--- start Data section ---
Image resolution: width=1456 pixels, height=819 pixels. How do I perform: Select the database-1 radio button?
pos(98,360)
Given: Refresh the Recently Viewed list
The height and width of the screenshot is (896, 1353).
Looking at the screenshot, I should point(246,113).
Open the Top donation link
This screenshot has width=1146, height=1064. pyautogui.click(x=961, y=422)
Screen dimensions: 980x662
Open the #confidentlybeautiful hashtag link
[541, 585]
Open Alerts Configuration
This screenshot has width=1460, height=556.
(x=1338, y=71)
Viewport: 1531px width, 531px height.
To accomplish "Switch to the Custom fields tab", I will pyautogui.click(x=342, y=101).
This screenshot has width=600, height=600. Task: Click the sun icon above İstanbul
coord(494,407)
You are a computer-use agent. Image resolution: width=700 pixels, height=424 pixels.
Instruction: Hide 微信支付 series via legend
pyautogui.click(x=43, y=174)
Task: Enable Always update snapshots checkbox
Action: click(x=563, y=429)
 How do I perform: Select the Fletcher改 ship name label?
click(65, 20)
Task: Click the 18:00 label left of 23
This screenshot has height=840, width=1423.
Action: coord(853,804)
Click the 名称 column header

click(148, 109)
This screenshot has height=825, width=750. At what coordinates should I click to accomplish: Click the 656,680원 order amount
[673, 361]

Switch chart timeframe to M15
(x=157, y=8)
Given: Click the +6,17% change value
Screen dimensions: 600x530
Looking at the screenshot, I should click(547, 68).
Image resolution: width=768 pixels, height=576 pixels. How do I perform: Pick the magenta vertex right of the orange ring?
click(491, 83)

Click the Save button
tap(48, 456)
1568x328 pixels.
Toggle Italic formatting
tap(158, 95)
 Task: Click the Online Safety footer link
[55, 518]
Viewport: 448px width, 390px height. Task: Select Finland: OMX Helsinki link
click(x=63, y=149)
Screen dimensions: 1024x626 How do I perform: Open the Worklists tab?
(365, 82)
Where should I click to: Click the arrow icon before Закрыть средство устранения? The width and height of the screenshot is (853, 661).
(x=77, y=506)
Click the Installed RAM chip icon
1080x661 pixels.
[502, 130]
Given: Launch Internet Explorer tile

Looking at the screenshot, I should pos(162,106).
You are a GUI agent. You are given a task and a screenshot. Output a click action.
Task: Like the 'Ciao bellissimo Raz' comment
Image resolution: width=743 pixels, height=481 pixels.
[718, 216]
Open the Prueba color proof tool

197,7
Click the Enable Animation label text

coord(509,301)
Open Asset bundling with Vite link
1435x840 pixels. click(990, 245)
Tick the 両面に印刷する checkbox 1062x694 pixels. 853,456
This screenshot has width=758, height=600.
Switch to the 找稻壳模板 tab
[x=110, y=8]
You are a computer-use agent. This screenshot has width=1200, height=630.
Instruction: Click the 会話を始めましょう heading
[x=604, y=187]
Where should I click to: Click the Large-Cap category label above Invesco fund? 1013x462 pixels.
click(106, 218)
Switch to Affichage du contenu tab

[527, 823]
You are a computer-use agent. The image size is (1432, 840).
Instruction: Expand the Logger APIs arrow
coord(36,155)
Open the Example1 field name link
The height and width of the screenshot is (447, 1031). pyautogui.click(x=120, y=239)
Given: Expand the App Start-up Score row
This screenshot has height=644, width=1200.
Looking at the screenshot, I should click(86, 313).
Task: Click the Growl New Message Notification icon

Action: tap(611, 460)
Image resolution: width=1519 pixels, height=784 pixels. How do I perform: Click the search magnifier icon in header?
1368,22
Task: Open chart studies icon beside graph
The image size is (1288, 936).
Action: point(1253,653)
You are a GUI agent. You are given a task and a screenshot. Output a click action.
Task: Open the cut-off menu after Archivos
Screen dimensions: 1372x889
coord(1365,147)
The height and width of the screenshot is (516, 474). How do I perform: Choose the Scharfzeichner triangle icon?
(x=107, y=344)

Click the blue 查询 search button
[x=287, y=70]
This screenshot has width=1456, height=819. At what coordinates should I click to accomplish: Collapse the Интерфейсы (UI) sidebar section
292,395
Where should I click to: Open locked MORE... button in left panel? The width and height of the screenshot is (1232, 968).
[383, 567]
--- end Data section ---
Rewrite all the records above as a numbered list with one line per item, leaving out the blank lines.

§ Result below
1. Image resolution: width=1456 pixels, height=819 pixels. How do I perform: Select the database-1 radio button?
2. pos(98,360)
3. Given: Refresh the Recently Viewed list
4. The height and width of the screenshot is (896, 1353).
5. Looking at the screenshot, I should point(246,113).
6. Open the Top donation link
7. This screenshot has width=1146, height=1064. pyautogui.click(x=961, y=422)
8. Screen dimensions: 980x662
9. Open the #confidentlybeautiful hashtag link
10. [541, 585]
11. Open Alerts Configuration
12. This screenshot has width=1460, height=556.
13. (x=1338, y=71)
14. Viewport: 1531px width, 531px height.
15. To accomplish "Switch to the Custom fields tab", I will pyautogui.click(x=342, y=101).
16. This screenshot has width=600, height=600. Task: Click the sun icon above İstanbul
17. coord(494,407)
18. You are a computer-use agent. Image resolution: width=700 pixels, height=424 pixels.
19. Instruction: Hide 微信支付 series via legend
20. pyautogui.click(x=43, y=174)
21. Task: Enable Always update snapshots checkbox
22. Action: click(x=563, y=429)
23.  How do I perform: Select the Fletcher改 ship name label?
24. click(65, 20)
25. Task: Click the 18:00 label left of 23
26. This screenshot has height=840, width=1423.
27. Action: coord(853,804)
28. Click the 名称 column header
29. click(148, 109)
30. This screenshot has height=825, width=750. At what coordinates should I click to accomplish: Click the 656,680원 order amount
31. [673, 361]
32. Switch chart timeframe to M15
33. (x=157, y=8)
34. Given: Click the +6,17% change value
35. Screen dimensions: 600x530
36. Looking at the screenshot, I should click(547, 68).
37. Image resolution: width=768 pixels, height=576 pixels. How do I perform: Pick the magenta vertex right of the orange ring?
38. click(491, 83)
39. Click the Save button
40. tap(48, 456)
41. 1568x328 pixels.
42. Toggle Italic formatting
43. tap(158, 95)
44.  Task: Click the Online Safety footer link
45. [55, 518]
46. Viewport: 448px width, 390px height. Task: Select Finland: OMX Helsinki link
47. click(x=63, y=149)
48. Screen dimensions: 1024x626 How do I perform: Open the Worklists tab?
49. (365, 82)
50. Where should I click to: Click the arrow icon before Закрыть средство устранения? The width and height of the screenshot is (853, 661).
51. (x=77, y=506)
52. Click the Installed RAM chip icon
53. 1080x661 pixels.
54. [502, 130]
55. Given: Launch Internet Explorer tile
56. Looking at the screenshot, I should pos(162,106).
57. You are a GUI agent. You are given a task and a screenshot. Output a click action.
58. Task: Like the 'Ciao bellissimo Raz' comment
59. Image resolution: width=743 pixels, height=481 pixels.
60. [718, 216]
61. Open the Prueba color proof tool
62. 197,7
63. Click the Enable Animation label text
64. coord(509,301)
65. Open Asset bundling with Vite link
66. 1435x840 pixels. click(990, 245)
67. Tick the 両面に印刷する checkbox 1062x694 pixels. 853,456
68. This screenshot has width=758, height=600.
69. Switch to the 找稻壳模板 tab
70. [x=110, y=8]
71. You are a computer-use agent. This screenshot has width=1200, height=630.
72. Instruction: Click the 会話を始めましょう heading
73. [x=604, y=187]
74. Where should I click to: Click the Large-Cap category label above Invesco fund? 1013x462 pixels.
75. click(106, 218)
76. Switch to Affichage du contenu tab
77. [527, 823]
78. You are a computer-use agent. The image size is (1432, 840).
79. Instruction: Expand the Logger APIs arrow
80. coord(36,155)
81. Open the Example1 field name link
82. The height and width of the screenshot is (447, 1031). pyautogui.click(x=120, y=239)
83. Given: Expand the App Start-up Score row
84. This screenshot has height=644, width=1200.
85. Looking at the screenshot, I should click(86, 313).
86. Task: Click the Growl New Message Notification icon
87. Action: tap(611, 460)
88. Image resolution: width=1519 pixels, height=784 pixels. How do I perform: Click the search magnifier icon in header?
89. 1368,22
90. Task: Open chart studies icon beside graph
91. The image size is (1288, 936).
92. Action: point(1253,653)
93. You are a GUI agent. You are given a task and a screenshot. Output a click action.
94. Task: Open the cut-off menu after Archivos
95. Screen dimensions: 1372x889
96. coord(1365,147)
97. The height and width of the screenshot is (516, 474). How do I perform: Choose the Scharfzeichner triangle icon?
98. (x=107, y=344)
99. Click the blue 查询 search button
100. [x=287, y=70]
101. This screenshot has width=1456, height=819. At what coordinates should I click to accomplish: Collapse the Интерфейсы (UI) sidebar section
102. 292,395
103. Where should I click to: Open locked MORE... button in left panel? The width and height of the screenshot is (1232, 968).
104. [383, 567]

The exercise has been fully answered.